Аполлон и Дионис | страница 81



И Ницше ясно понимал, что из всех его предпосылок настоятельно вытекал вывод о необходимости религиозного утешения, - того религиозного утешения, против которого его интеллектуальная совесть протестовала изо всех сил. В позднейшем предисловии к "Рождению трагедии" он представляет себе читателя, который обращается к нему с таким возражением:

"Но, милостивый государь, что же такое, прости господи, романтика, если ваша книга не романтика? Ведь за вашим пессимизмом уже прелюдирует и обычный романтический финал - разрыв, крушение, возвращение и падение ниц перед старой верой, перед старым богом... Да разве ваша пессимистическая книга не есть сама часть антиэллинизма и романтики, сама нечто "столь же охмеляющее, сколь и отуманивающее", наркотик во всяком случае?" И в самом деле, послушаем (следует цитата из "Рождения трагедии") :

"Разве не представляется необходимым, чтобы человек этой трагической культуры, для самовоспитания к строгости и ужасу, возжелал нового искусства. искусства метафизического утешения трагедии?"

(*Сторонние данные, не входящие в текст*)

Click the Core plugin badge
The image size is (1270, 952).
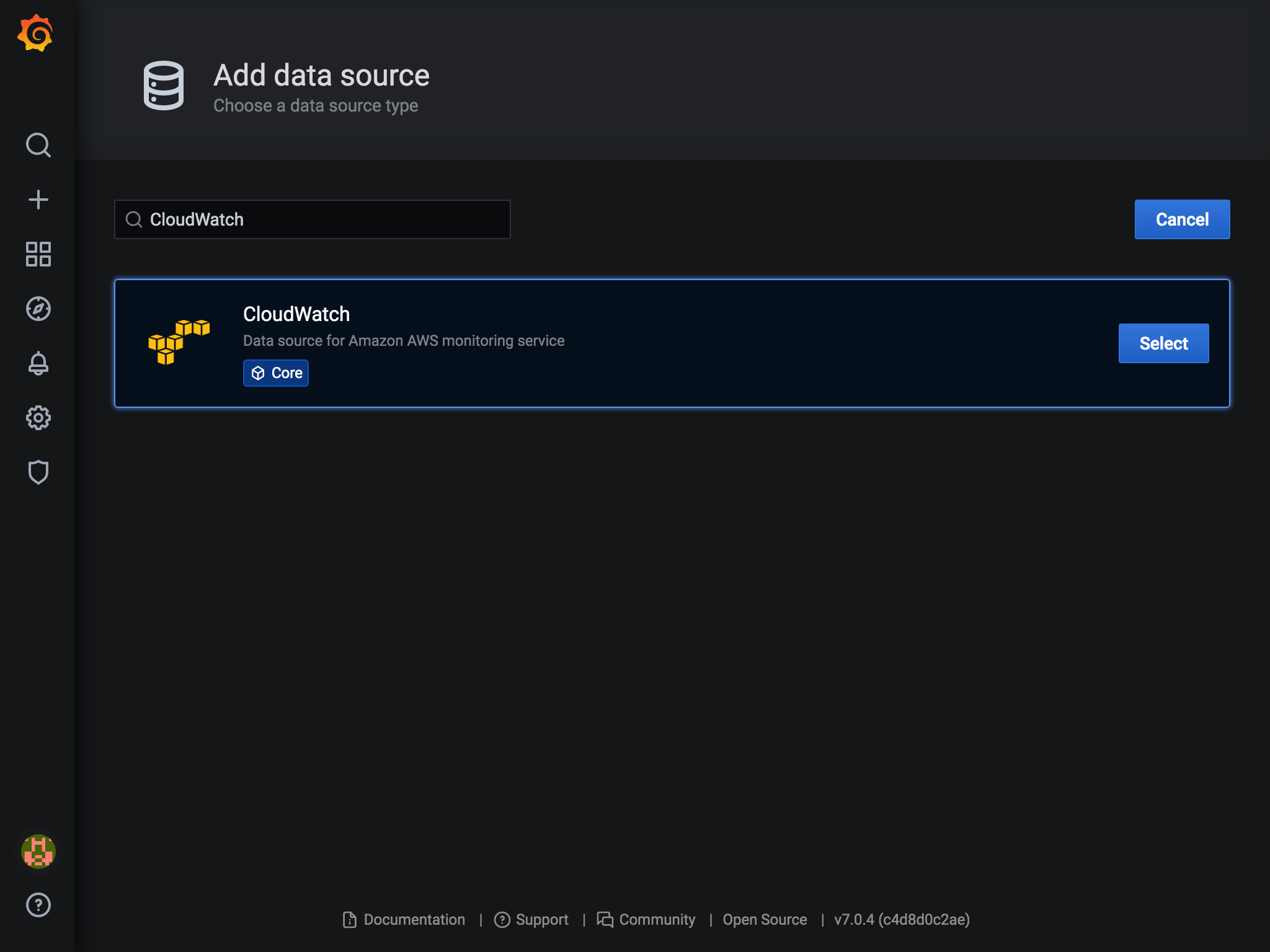tap(276, 373)
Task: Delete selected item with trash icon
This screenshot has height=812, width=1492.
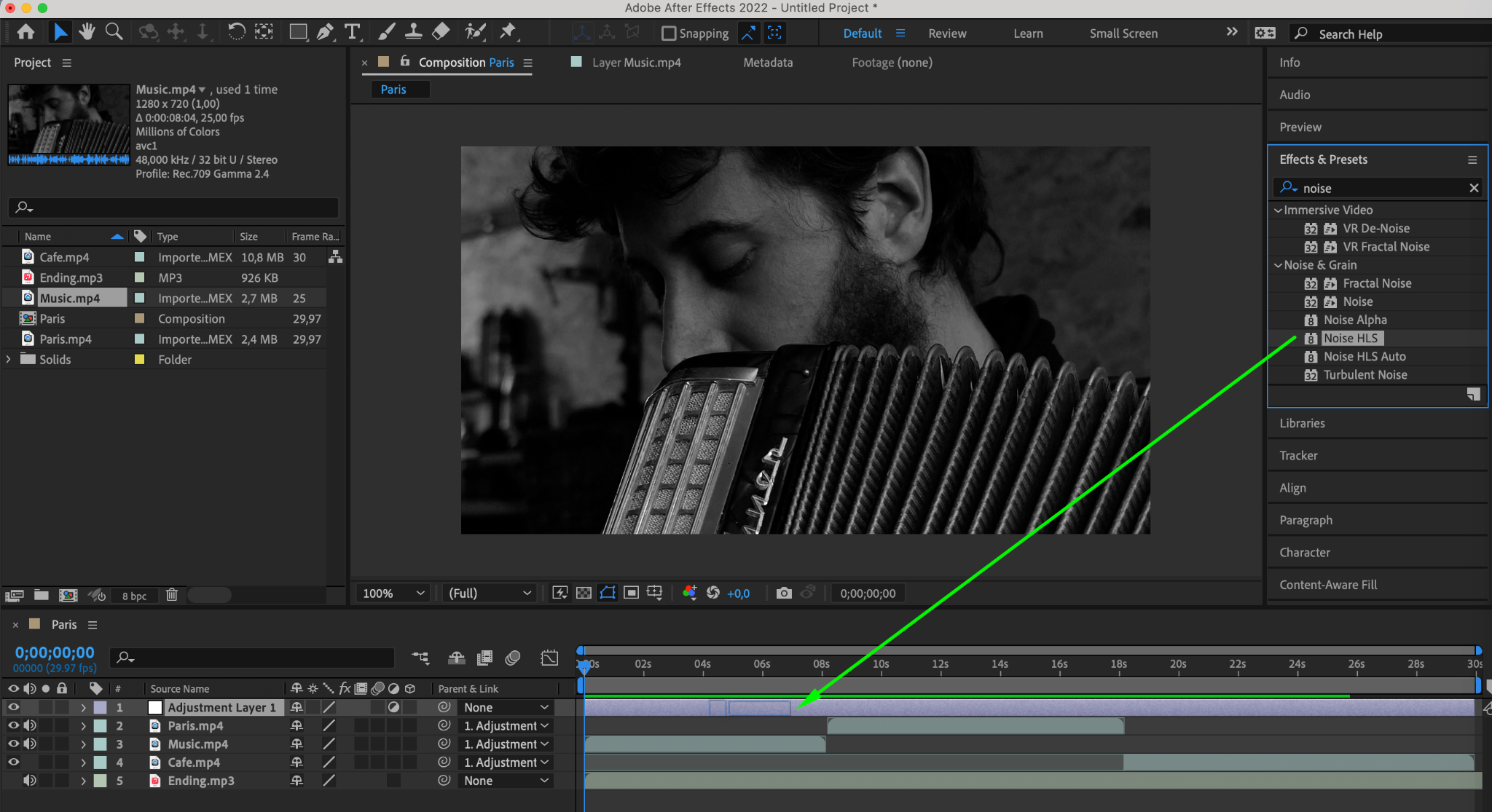Action: (172, 595)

И вот что теперь отвечает на это Ницше:

"Разве не представляется необходимым? Нет, трижды нет, о, молодые романтики, это не представляется необходимым! Но весьма вероятно, что это так кончится, что вы так кончите, т. е. "утешенными", как писано есть, несмотря на все самовоспитание к строгости и к ужасу, - "метафизически утешенными", короче, как кончают романтики, - христианами".

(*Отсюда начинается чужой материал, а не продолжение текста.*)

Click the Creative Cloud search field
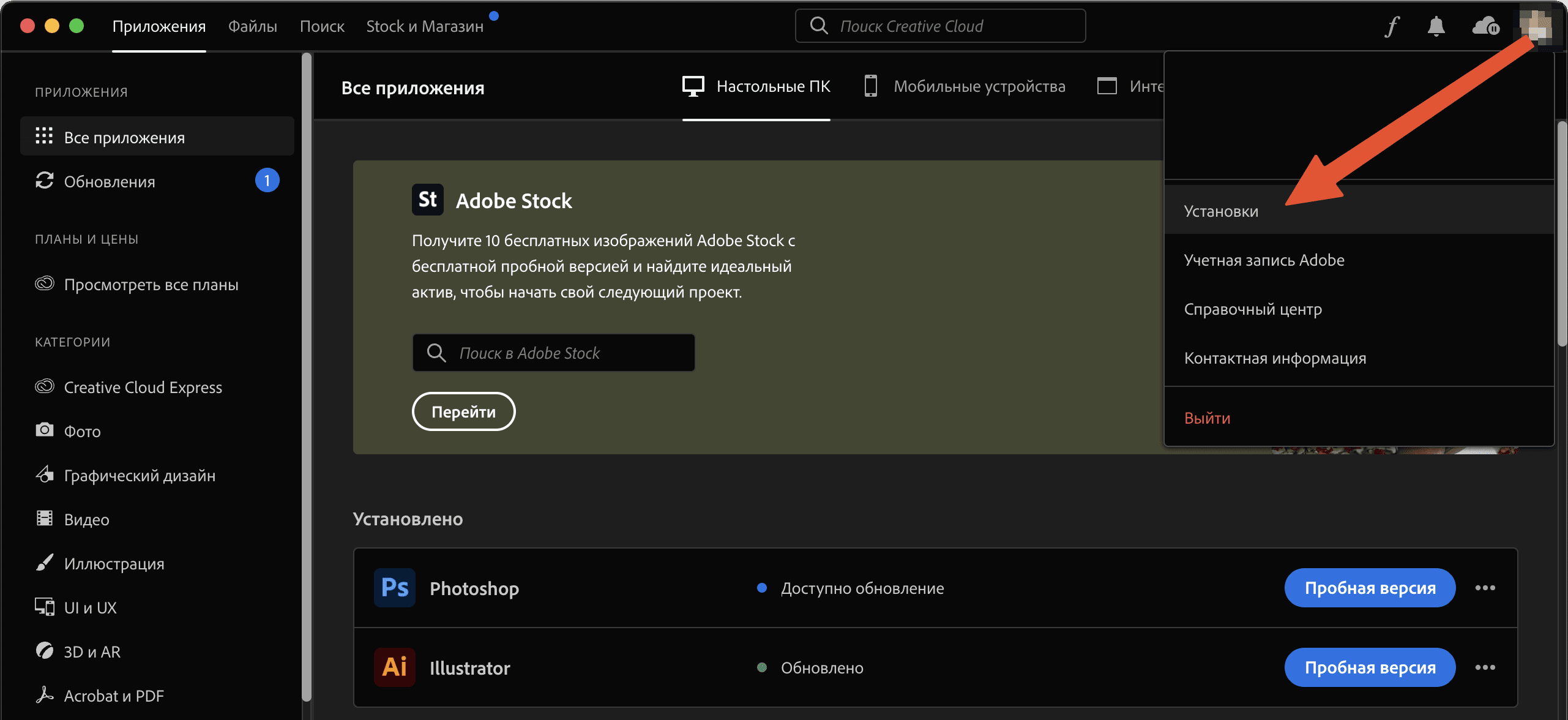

Но для себя и для сильных Ницше решительно отвергает такой выход. Он знает другой. Этот выход вот в чем:

"Нет, научитесь сперва искусству здешнего утешения, - научитесь смеяться, молодые друзья мои, если вы непременно хотите остаться пессимистами; быть может, вы после этого, как смеющиеся, когда-нибудь пошлете к черту все метафизическое утешительство, - и прежде всего метафизику! Или, говоря языком того дионисического чудовища, которое называется Заратустрой: "Я сам возвел мой смех во святыню... Этот венец смеющегося, этот венец из роз: вам, братья мои, бросаю я этот венец! Смех возвел я во святыню: вы, высшие люди, научитесь-ка смеяться! Так говорил Заратустра".

Так вот он, выход сильных! Вот в чем конечная правда и мудрость жизни, - в смexe!!!.

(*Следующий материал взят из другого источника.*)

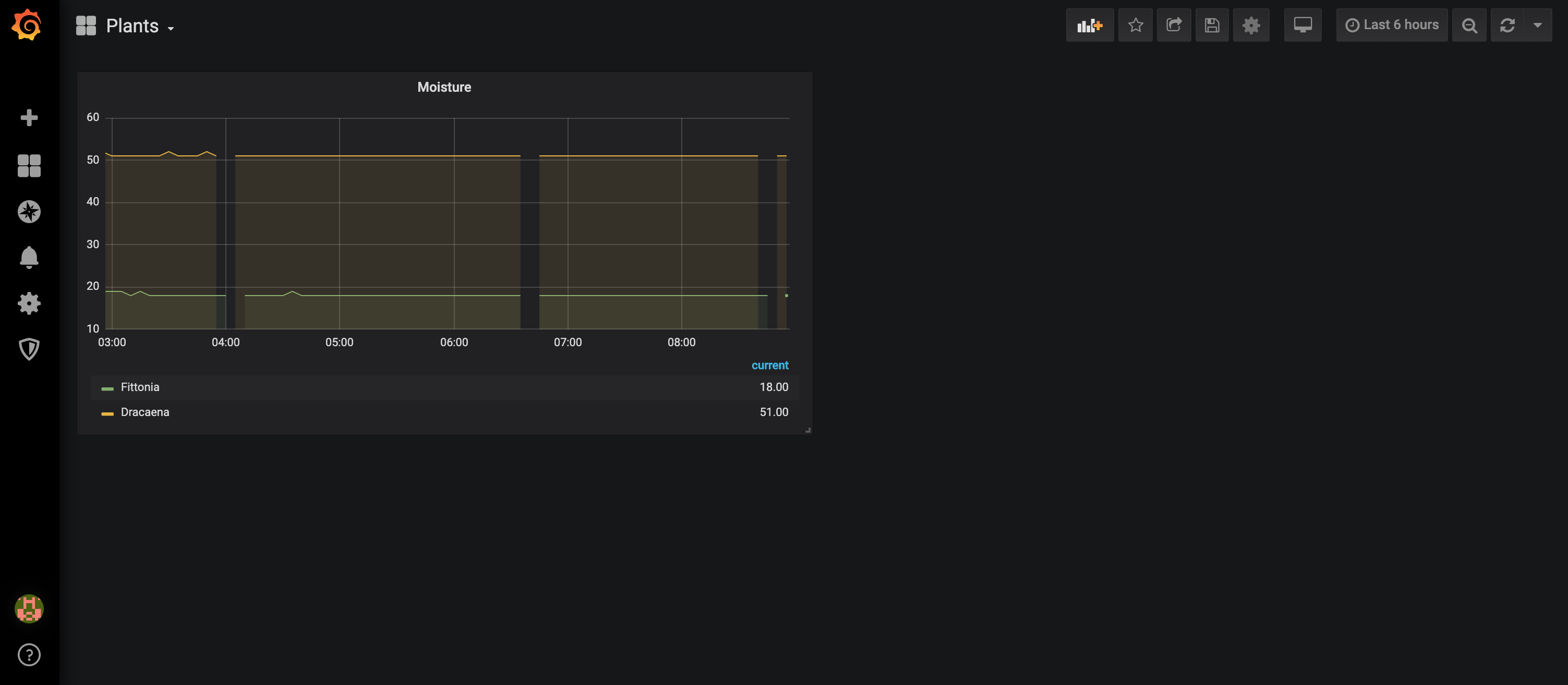Open Explore compass icon in sidebar

(x=29, y=212)
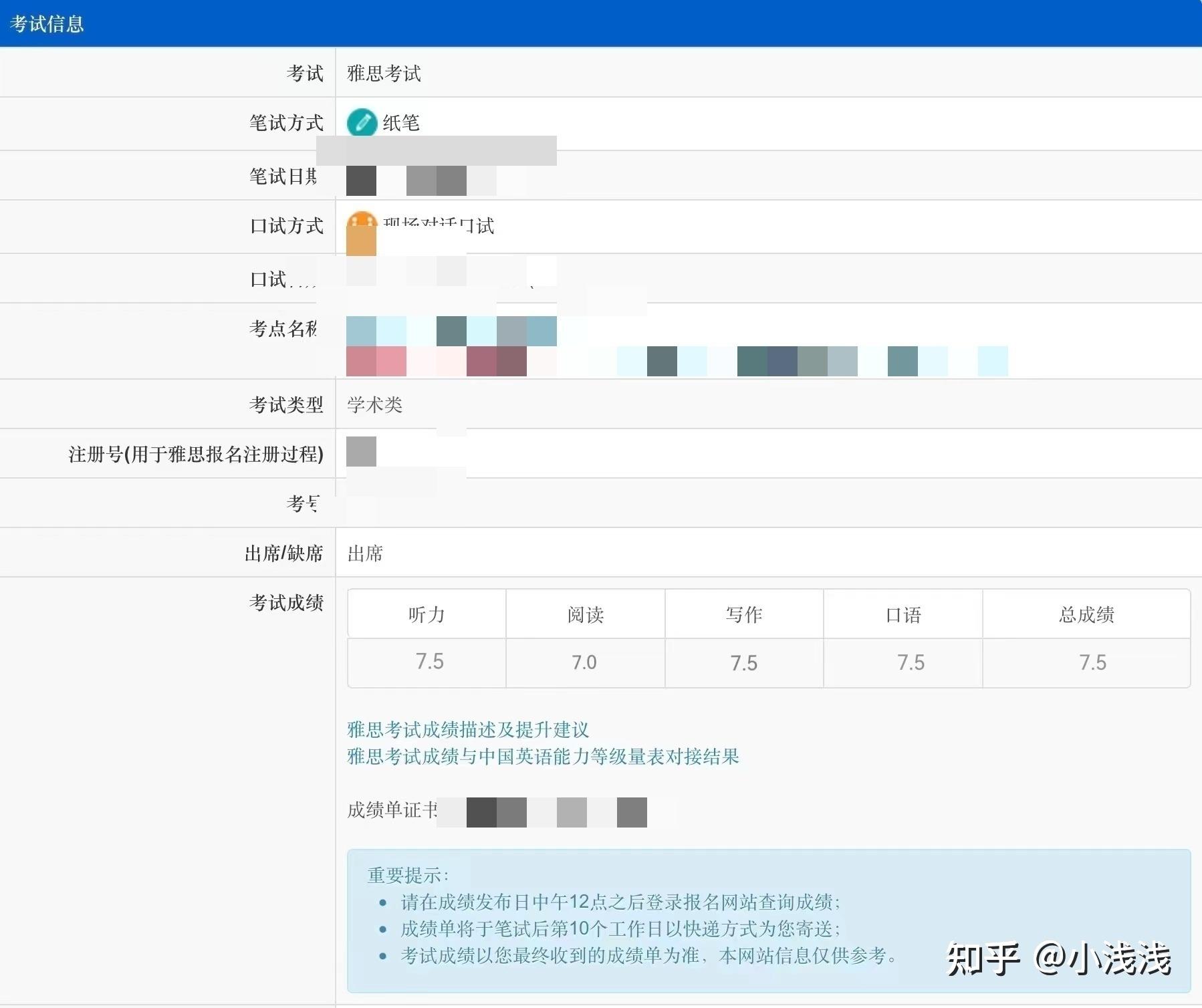Open 雅思考试成绩与中国英语能力等级量表对接结果 link
This screenshot has width=1202, height=1008.
click(x=543, y=757)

Если бы сильна была в душе Ницше правда аполлоновская, он сказал бы совсем другое. Он сказал бы:

"Вы можете перестать смеяться, молодые друзья мои, потому что вам больше нет нужды оставаться пессимистами. Можно смеяться, но нельзя жить смехом. И в смехе вовсе не нуждается искусство здешнего утешения. Строгая и радостная тайна здешней жизни много глубже и серьезнее, чем ваш смех".